The biggest coup of them all was the purchase of the stallion Offlee Wild (by Wild Again), who is the sire of Saturday’s Breeders’ Cup Classic winner, Bayern. In a deal announced in mid-October, Tevfik Celikoglu purchased the stallion for export to Turkey, where he will stand the 2015 season at one of the stallion installations owned by the Jockey Club of Turkey.

The 14-year-old Offlee Wild won six races, including the Grade 1 Suburban Handicap at Belmont Park, earning $976,325, and he began his stallion career at Darley’s Jonabell Farm in 2006. With his first-crop racers in 2009, Offlee Wild became the country’s leading freshman sire, primarily due to She Be Wild, who won four of her five starts that season, including the G1 Breeders’ Cup Juvenile Fillies, and was named champion 2-year-old filly at the 2009 Eclipse Awards.

Till this season, She Be Wild was the only major performer for the stallion, and his commercial appeal dwindled. In 2012, Offlee Wild was relocated to Pin Oak Lane Farm in Pennsylvania, and then Bayern, a foal of 2011, reignited some interest in the stallion because of the colt’s high speed and powerful front-running performances through the spring and summer.

Still, Offlee Wild has a half-dozen stakes winners this year, while standing for a $4,000 fee at Pin Oak Lane in Pennsylvania, and the stallion will enter stud in Turkey with a tremendous tailwind from Bayern’s successes this season.

In addition, Offlee Wild ranks 11th this year by progeny earnings with $7,142,239, including $4,389,680 from Bayern, and Offlee Wild is also represented by group stakes winner Hortensius in Argentina, where the colt won the G2 Polla de Potrillos de La Plata in August.

Earlier on the Saturday card, perhaps the most impressive winner on the day was the Afleet Alex colt Texas Red, who blew away his competition in the Breeders’ Cup Juvenile by 6 1/2 lengths.

Showing an appreciation for distance similar to his Preakness and Belmont Stakes-winning sire, Texas Red is a colt with serious prospects for the premium races in 2015. Receiving miler speed from his dam, Texas Red is out of the Jeune Homme mare Ramatuelle.

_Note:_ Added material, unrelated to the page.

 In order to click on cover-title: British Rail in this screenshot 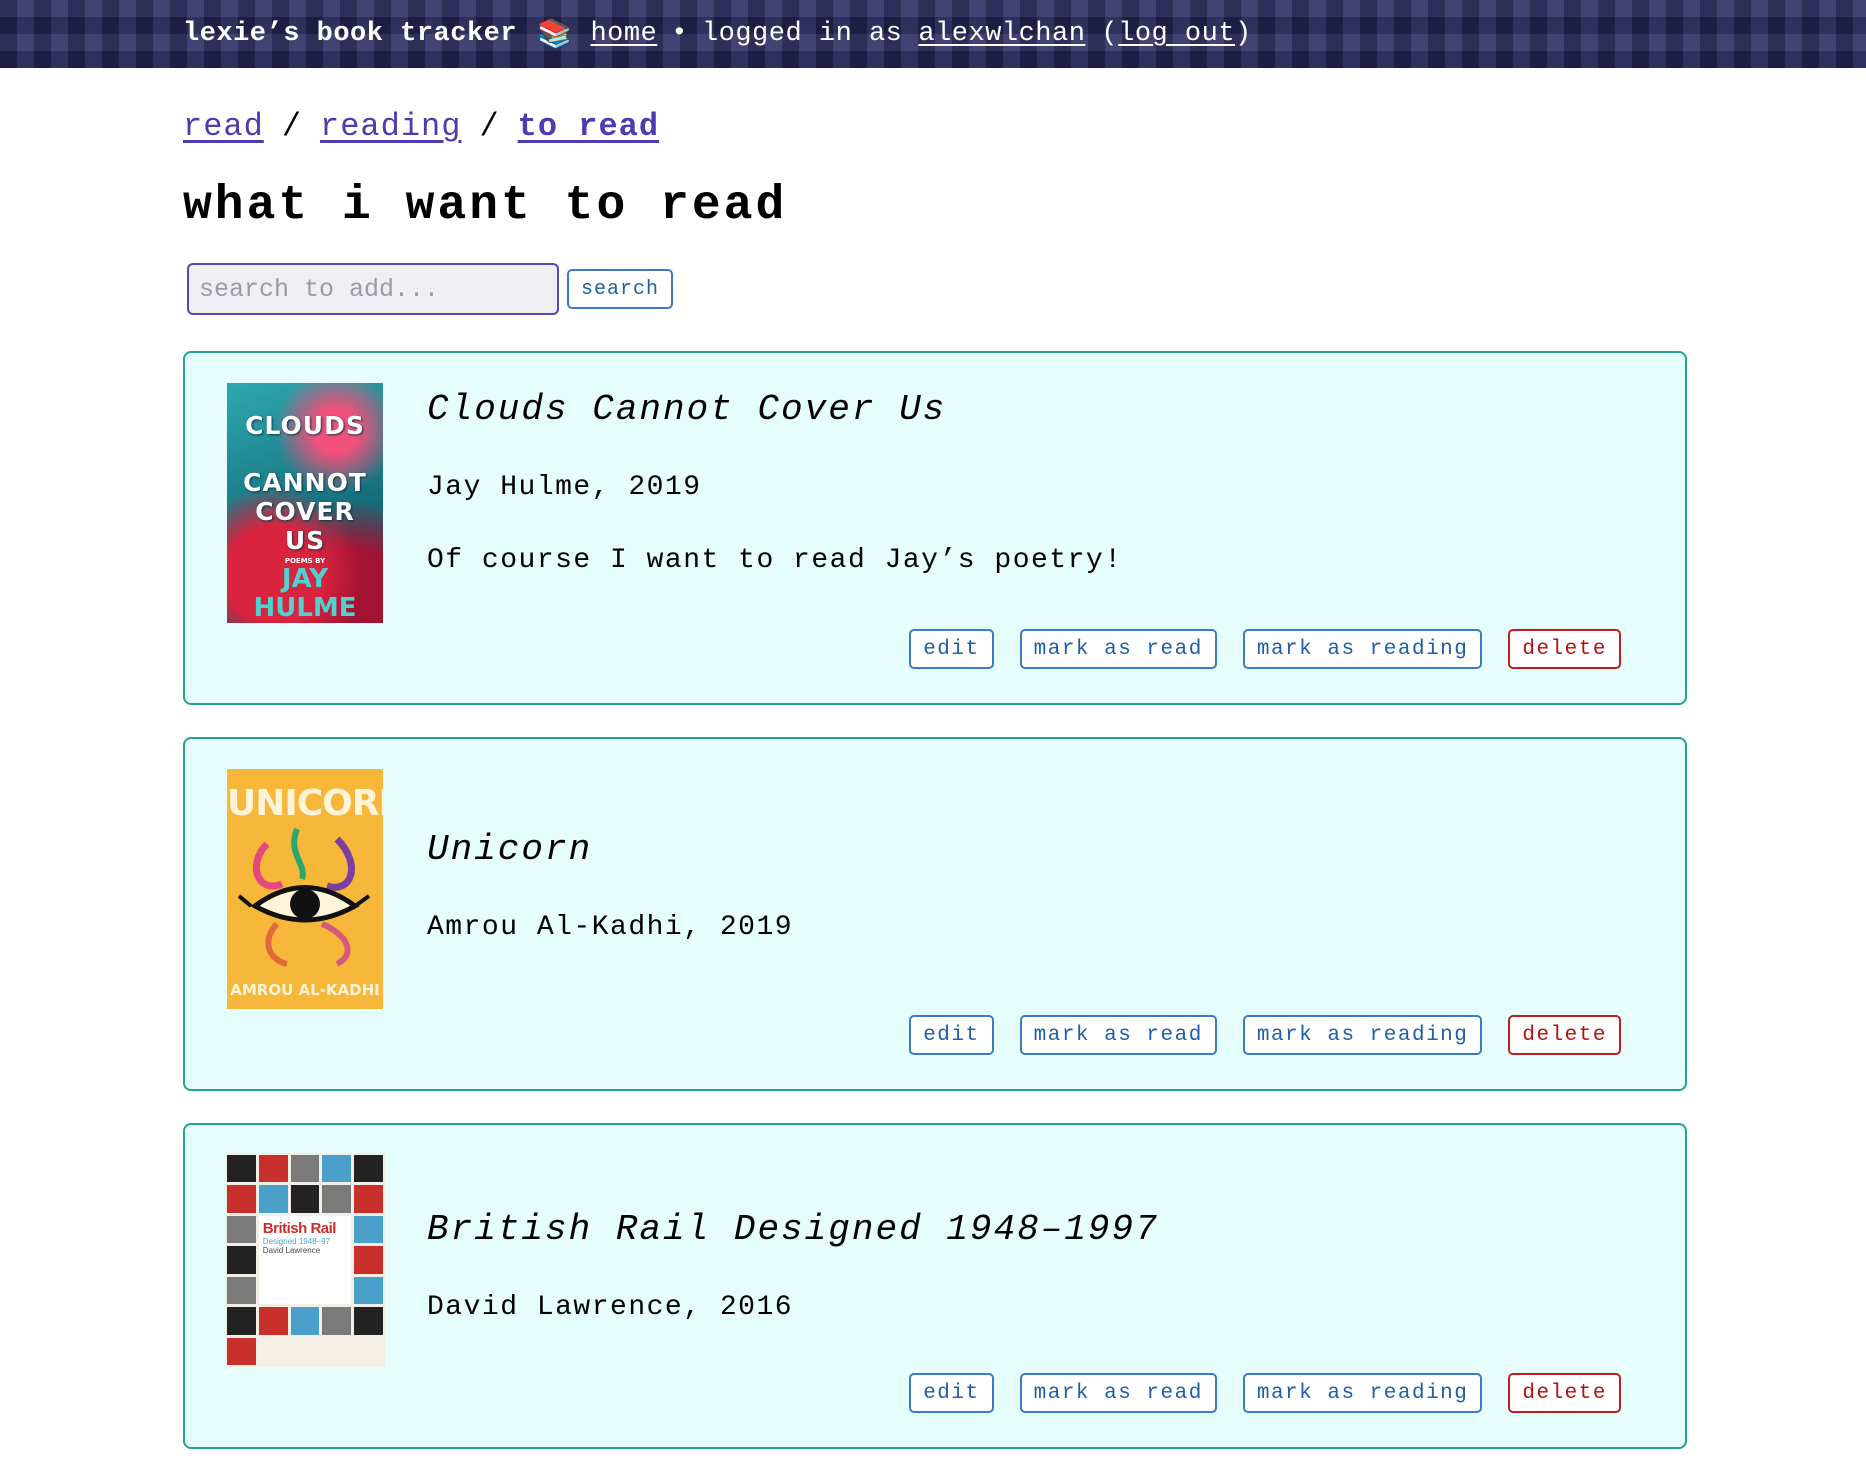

She was unbeaten in her first five races, then ran fourth in the G3 Yerba Buena, third in the G3 Desert Stormer, and fifth in the G2 A Gleam.

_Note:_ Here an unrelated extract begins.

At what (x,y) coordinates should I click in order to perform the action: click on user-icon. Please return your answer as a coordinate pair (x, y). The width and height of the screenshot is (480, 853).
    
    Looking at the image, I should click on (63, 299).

Retired to stud by Stonestreet, Ramatuelle did not immediately produce a stakes horse, although all were winners. Texas Red is his dam’s fifth foal, and Stonestreet sold the colt at the 2013 Keeneland September sale for $17,000. Two months later, they sold his stakes-placed dam for $20,000 to Korea Bloodstock in foal to Maclean’s Music.

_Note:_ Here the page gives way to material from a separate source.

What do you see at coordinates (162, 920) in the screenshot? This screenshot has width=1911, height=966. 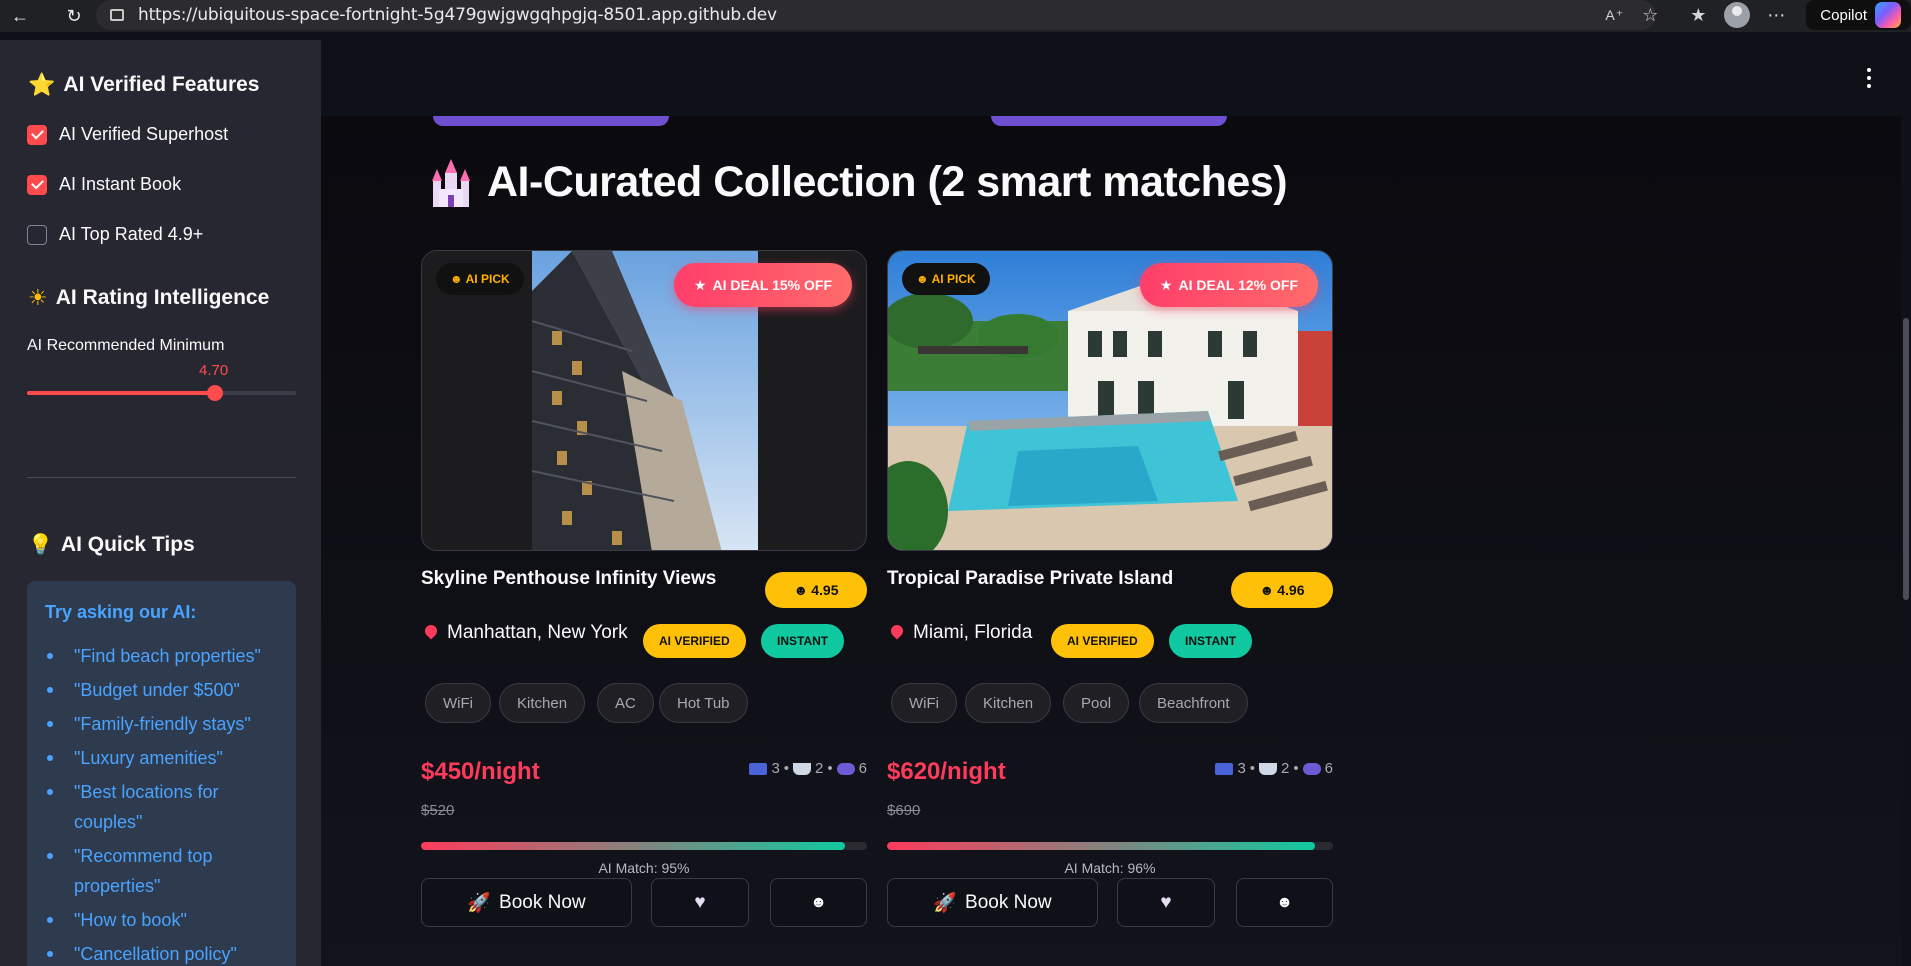 I see `tip-item: "How to book"` at bounding box center [162, 920].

Kentucky-based bloodstock consultant Jun Park said that “Korea Bloodstock is a Korean company that helps breeders purchase horses at the sales. Their main job is doing paperwork for actual buyers, like what KOID does.”

The Chilean-bred mare was shipped to Korea in December, but unfortunately, “Ramatuelle died in Korea last March,” Park said, along with the foal she was carrying.

Like most mares imported for their breeding program, Ramatuelle was purchased under the auspices of the Korean Racing Association, which operates like a bureau of the Korean government and oversees nearly every aspect of racing in South Korea. The KRA is the sole racing authority, overseeing Korea’s racing, wagering, and breeding. The KRA operates Korea’s two Thoroughbred racetracks at Seoul and Busan, which is Korea’s second-largest city. Both have sand tracks, which makes them relatively close to the surfaces in the States, and the pedigrees and physical types that thrive there seem to be similar.

The KRA operates Jeju stud farm and training center, and it stands Breeders’ Cup winner Volponi, champion juvenile Hansen, G1 winner Rock Hard Ten, and the major winner and significant sire Menifee. These and other sires will be joined next year by Any Given Saturday (Distorted Humor), who won the Haskell during his racing career and sired Hoppertunity, a well-regarded classic candidate earlier this year.

The racing and breeding programs in countries like Korea and Turkey can offer an important role to these and other horses who may not have a commercial profile in America that will allow them to remain at the highest level. That is how some of the best influences in U.S. breeding came to these shores, because they weren’t as highly valued elsewhere, and we can hope that these exports find eminent success in their new homes.